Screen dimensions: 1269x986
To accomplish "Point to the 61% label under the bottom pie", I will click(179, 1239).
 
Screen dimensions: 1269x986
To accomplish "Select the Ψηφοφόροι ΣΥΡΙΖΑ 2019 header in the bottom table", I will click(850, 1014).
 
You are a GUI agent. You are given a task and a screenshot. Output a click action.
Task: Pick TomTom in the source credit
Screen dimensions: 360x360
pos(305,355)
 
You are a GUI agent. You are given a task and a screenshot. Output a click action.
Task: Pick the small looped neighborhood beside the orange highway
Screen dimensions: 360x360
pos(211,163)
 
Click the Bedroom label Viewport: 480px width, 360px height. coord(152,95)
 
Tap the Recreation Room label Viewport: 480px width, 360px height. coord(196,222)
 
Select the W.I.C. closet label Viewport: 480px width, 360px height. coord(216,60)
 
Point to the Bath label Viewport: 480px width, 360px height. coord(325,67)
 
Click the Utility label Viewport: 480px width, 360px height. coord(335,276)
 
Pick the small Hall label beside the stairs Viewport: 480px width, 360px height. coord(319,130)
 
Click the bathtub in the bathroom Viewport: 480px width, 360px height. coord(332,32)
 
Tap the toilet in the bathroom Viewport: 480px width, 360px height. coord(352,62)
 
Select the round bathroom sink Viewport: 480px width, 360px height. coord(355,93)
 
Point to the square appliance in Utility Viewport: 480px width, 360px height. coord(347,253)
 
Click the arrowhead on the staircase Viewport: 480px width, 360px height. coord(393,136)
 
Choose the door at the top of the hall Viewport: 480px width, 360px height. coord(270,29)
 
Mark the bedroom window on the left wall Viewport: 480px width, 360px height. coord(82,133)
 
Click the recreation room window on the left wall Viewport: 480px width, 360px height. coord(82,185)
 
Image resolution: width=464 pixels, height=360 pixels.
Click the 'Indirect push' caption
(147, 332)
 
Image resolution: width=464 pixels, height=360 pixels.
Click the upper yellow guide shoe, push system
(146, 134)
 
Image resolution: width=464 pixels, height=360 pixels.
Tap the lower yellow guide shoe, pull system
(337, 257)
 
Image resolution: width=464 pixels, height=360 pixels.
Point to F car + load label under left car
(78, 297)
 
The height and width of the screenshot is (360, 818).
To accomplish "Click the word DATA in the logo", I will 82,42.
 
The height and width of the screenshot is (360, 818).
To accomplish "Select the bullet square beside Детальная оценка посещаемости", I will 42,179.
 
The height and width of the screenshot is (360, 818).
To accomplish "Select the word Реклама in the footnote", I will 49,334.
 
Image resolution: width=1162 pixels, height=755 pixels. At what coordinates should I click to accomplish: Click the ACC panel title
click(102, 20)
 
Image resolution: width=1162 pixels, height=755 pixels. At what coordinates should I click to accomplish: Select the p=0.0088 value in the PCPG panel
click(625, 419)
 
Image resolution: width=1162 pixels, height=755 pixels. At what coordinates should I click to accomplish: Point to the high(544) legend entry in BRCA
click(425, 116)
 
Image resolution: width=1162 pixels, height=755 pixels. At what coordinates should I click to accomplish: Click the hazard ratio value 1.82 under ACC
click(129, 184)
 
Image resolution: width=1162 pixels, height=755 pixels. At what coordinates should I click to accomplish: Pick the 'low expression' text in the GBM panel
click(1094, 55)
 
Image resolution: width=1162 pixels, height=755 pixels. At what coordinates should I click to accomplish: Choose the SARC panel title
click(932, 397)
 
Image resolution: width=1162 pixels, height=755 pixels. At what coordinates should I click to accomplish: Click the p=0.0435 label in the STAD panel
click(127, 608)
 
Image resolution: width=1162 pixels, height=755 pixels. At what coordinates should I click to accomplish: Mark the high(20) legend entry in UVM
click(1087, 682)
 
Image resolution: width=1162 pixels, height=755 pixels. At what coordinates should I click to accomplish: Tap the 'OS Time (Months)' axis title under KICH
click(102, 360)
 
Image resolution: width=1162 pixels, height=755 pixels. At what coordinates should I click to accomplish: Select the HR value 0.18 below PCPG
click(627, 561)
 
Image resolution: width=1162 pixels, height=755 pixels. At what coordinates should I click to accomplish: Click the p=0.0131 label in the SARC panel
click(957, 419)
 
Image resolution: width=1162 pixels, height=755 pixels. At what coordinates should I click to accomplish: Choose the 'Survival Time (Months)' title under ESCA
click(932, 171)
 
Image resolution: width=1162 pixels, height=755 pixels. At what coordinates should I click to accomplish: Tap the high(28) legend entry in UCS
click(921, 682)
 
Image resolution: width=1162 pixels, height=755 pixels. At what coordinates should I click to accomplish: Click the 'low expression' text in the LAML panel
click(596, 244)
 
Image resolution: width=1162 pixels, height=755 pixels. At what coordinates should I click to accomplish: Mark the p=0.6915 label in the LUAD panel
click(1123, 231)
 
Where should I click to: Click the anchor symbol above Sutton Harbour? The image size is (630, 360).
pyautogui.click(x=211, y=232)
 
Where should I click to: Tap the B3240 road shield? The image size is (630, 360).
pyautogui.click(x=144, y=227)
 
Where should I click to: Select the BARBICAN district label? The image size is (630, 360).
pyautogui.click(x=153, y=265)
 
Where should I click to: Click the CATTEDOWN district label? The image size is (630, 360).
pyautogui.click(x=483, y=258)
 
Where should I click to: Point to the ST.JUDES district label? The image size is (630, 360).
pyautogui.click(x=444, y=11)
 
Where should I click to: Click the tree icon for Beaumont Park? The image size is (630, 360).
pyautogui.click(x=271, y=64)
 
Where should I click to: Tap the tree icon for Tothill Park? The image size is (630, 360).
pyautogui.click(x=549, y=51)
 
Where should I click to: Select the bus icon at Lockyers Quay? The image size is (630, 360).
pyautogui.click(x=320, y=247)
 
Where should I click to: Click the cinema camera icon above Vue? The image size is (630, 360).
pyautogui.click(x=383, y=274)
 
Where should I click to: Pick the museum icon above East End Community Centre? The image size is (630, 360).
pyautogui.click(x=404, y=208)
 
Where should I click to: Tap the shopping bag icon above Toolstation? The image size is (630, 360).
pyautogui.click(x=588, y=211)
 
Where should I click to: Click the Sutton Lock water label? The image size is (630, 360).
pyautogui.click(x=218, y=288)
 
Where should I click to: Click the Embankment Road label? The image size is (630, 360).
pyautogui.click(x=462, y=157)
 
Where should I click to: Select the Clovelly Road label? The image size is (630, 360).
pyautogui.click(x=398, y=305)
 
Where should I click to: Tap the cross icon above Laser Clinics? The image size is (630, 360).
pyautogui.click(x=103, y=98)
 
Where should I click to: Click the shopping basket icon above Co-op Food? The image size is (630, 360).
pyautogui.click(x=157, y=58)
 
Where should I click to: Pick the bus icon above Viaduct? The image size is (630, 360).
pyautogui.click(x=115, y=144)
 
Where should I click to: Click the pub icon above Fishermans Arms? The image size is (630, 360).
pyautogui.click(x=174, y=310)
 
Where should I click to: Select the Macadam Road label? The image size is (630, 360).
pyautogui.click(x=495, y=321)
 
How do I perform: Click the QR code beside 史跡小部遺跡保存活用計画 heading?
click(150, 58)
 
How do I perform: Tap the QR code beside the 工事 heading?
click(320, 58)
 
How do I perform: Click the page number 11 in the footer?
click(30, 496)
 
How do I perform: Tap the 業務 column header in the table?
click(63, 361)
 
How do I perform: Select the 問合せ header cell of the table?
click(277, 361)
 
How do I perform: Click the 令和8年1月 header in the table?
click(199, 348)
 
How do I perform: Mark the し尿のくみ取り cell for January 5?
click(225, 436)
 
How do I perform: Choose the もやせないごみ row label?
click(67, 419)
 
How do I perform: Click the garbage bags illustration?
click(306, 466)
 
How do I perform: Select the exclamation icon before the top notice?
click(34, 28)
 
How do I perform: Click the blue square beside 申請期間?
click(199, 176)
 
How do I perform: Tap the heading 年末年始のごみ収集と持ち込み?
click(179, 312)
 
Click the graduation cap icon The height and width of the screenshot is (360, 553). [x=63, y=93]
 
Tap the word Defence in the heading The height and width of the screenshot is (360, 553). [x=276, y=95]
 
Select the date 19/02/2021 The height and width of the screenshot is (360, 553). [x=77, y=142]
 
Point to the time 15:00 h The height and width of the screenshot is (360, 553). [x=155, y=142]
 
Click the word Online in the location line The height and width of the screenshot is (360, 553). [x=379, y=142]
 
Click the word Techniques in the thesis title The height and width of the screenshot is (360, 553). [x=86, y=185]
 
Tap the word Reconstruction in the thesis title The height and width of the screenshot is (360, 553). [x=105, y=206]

● **Given task**
Rewrite the part of the records that opens with the first line and closes with the line containing "Choose the door" as a numbered list, leaving out blank lines.

● **Correct response**
1. Screen dimensions: 1269x986
2. To accomplish "Point to the 61% label under the bottom pie", I will click(179, 1239).
3. Screen dimensions: 1269x986
4. To accomplish "Select the Ψηφοφόροι ΣΥΡΙΖΑ 2019 header in the bottom table", I will click(850, 1014).
5. You are a GUI agent. You are given a task and a screenshot. Output a click action.
6. Task: Pick TomTom in the source credit
7. Screen dimensions: 360x360
8. pos(305,355)
9. You are a GUI agent. You are given a task and a screenshot. Output a click action.
10. Task: Pick the small looped neighborhood beside the orange highway
11. Screen dimensions: 360x360
12. pos(211,163)
13. Click the Bedroom label Viewport: 480px width, 360px height. coord(152,95)
14. Tap the Recreation Room label Viewport: 480px width, 360px height. coord(196,222)
15. Select the W.I.C. closet label Viewport: 480px width, 360px height. coord(216,60)
16. Point to the Bath label Viewport: 480px width, 360px height. coord(325,67)
17. Click the Utility label Viewport: 480px width, 360px height. coord(335,276)
18. Pick the small Hall label beside the stairs Viewport: 480px width, 360px height. coord(319,130)
19. Click the bathtub in the bathroom Viewport: 480px width, 360px height. coord(332,32)
20. Tap the toilet in the bathroom Viewport: 480px width, 360px height. coord(352,62)
21. Select the round bathroom sink Viewport: 480px width, 360px height. coord(355,93)
22. Point to the square appliance in Utility Viewport: 480px width, 360px height. coord(347,253)
23. Click the arrowhead on the staircase Viewport: 480px width, 360px height. coord(393,136)
24. Choose the door at the top of the hall Viewport: 480px width, 360px height. coord(270,29)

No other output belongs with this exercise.